Poucos possuem a coragem necessária para desbravar os mares de Esperanto, dominados pelos anões e seus barcos de guerra a vapor. O Império Anão decretou que toda a extensão d’água ao sul do continente de Sephirot é uma extensão de seu território; logo, totalmente sob suas leis e desmandos. Entre os que possuem culhões suficientes para encarar – e desrespeitar! – as autoridades imperiais estão os piratas, em grande parte filiados a LRR – Legião da Resistência Rebelde –, que combatem os anões sem descanso. As águas, antes domínio exclusivo do Império, passaram a ser contestadas. Essa é uma das poucas vitórias conseguidas pela organização em tantos anos de luta.

— Capitão! – brada o pequeno marujo halfling, correndo no convés a fartos passos. Sua face suada exibe uma expressão de alívio por debaixo de seus pesados óculos de proteção. – Conseguimos despistar os malditos! A tempestade parece ter nos ajudado.

— Aqueles vermes não sabem velejar nem em uma piscina, Villo. – gargalha o capitão, um homem de porte atlético, bigode e cavanhaque por fazer e pequenos fios prateados ousando aparecer em sua cabeleira negra bem cuidada.

— Pode ser... – ri o halfling. – Mas é melhor eu dar uma olhada no nosso "espólio" para verificar se não há nada de errado.

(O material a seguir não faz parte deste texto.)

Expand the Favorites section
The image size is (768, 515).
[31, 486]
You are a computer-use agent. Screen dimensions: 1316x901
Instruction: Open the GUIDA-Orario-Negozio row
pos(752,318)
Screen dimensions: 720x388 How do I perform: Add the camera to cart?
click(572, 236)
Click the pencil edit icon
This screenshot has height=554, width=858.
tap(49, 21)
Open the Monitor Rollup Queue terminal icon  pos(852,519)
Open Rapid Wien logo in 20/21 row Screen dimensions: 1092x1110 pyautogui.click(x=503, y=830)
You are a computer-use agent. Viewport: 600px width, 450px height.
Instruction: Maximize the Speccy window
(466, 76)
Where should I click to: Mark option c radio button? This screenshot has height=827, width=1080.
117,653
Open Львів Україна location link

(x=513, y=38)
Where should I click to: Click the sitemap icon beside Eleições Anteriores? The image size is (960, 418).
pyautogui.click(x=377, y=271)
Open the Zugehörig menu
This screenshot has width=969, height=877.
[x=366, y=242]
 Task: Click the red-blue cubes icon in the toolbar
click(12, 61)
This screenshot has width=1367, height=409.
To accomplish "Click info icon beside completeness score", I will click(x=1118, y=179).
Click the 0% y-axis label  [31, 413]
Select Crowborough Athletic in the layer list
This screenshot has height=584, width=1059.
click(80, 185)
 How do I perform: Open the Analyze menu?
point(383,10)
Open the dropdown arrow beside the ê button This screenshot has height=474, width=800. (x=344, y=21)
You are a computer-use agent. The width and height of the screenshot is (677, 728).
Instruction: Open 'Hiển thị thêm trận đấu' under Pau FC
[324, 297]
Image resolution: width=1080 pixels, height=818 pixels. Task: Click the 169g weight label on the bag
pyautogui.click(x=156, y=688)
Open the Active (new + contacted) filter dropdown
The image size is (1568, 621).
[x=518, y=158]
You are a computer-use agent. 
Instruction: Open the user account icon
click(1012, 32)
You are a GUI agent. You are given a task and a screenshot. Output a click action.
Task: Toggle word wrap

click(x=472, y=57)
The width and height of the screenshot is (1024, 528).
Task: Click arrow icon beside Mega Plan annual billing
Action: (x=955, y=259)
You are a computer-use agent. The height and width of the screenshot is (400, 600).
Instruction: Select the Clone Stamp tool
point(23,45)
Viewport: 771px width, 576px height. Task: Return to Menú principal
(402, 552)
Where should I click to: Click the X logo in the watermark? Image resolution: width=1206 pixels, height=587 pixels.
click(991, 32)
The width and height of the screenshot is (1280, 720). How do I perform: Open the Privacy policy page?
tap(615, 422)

O marujo se despede e volta aos seus afazeres no compartimento de carga. Villo é uma antítese à imagem da raça halfling neste Mundo Morto; sua aparência e saúde aparentemente perfeitas (para um homem do mar, que se esclareça) afastam da mente de seus companheiros a lembrança de infecciosos ratos de esgoto, como são vistos os halflings em qualquer outra parte de Gandara. Vendo seu leal companheiro se retirar, o Capitão se concentra em dominar o leme em meio ao mar arredio. Sua concentração, porém, não tardaria a ser interrompida. Um jovem rapaz zanzava pelo convés enquanto coçava sua cabeça, preocupado. Suas roupas mais refinadas, aliadas à sua bela espada presa à cintura e sua proteção de couro, davam-lhe uma feição de espadachim. Ele se aproxima do Capitão e, sem cerimônias, inicia um diálogo.

— Acho que eles desistiram fácil demais, pai. – comenta.

— Estamos a trabalho, Henrique. – bufa o homem, suspirando em seguida. – Capitão Sergei! Como posso tentar recuperar um reino se nem consigo fazer meu filho aprender certas lições?

— Sim, "Capitão". – desdenha Henrique, levando as mãos à cintura e fazendo uma careta irônica. – Você bem que podia me chamar de El Rick também não? É como me conhecem por aí...

— Isso é pra suas negas! – gargalha mais uma vez o pai, sem afastar-se do leme. – Onde já se viu? "El Rick"?

— Tá, tá... pai. – interrompe Henrique, olhando com o canto dos olhos e afastando o cabelo de sua fronte. – Ainda acho que foi fácil demais.

— Não sei o que eles planejam. Estariam longe demais para nos seguir agora. – responde Sergei, reassumindo uma postura séria. – E quase não lutaram quando roubamos aquela máquina deles.

— Isso mesmo. Eles investiram pesado nesses F.O.D.A.W. para nos dar de mãos beijadas.

— Você deve estar preocupado com o esconderijo. Mas não vamos para lá ainda.

— Não? – indaga o duelista, arqueando a sobrancelha.

— Ainda temos alguns traseiros pra chutar. – foi a resposta de Sergei, girando o leme.

***

O abastado laboratório montado no compartimento de carga do imenso navio a vapor dos anões se tornava ainda maior quando ocupado pelas equipes de químicos e inventores gnomos ou goblins. O ambiente era escuro, com notória exceção de ocasionais faíscas e pequenas explosões, normalmente seguidas de tímidas comemorações ou decepções. Todo seu espaço era rodeado por estranhos mecanismos e dispositivos engenhosos, muito destes ligados entre si por grossos fios ordenados. Sentado em uma sala exclusiva e bem ornamentada – com várias plantas e projetos, claro. – estava um gnomo de ar soberbo. Seu robe era de uma brancura impecável, cor que já começava a predominar em seus cabelos bem aparados. Lia sem piscar os olhos um antigo e carcomido pergaminho, quando batem à porta. Assustado, o inventor enrola o velho papiro rapidamente e mete-o em um porta-pergaminho, jogando-o na gaveta.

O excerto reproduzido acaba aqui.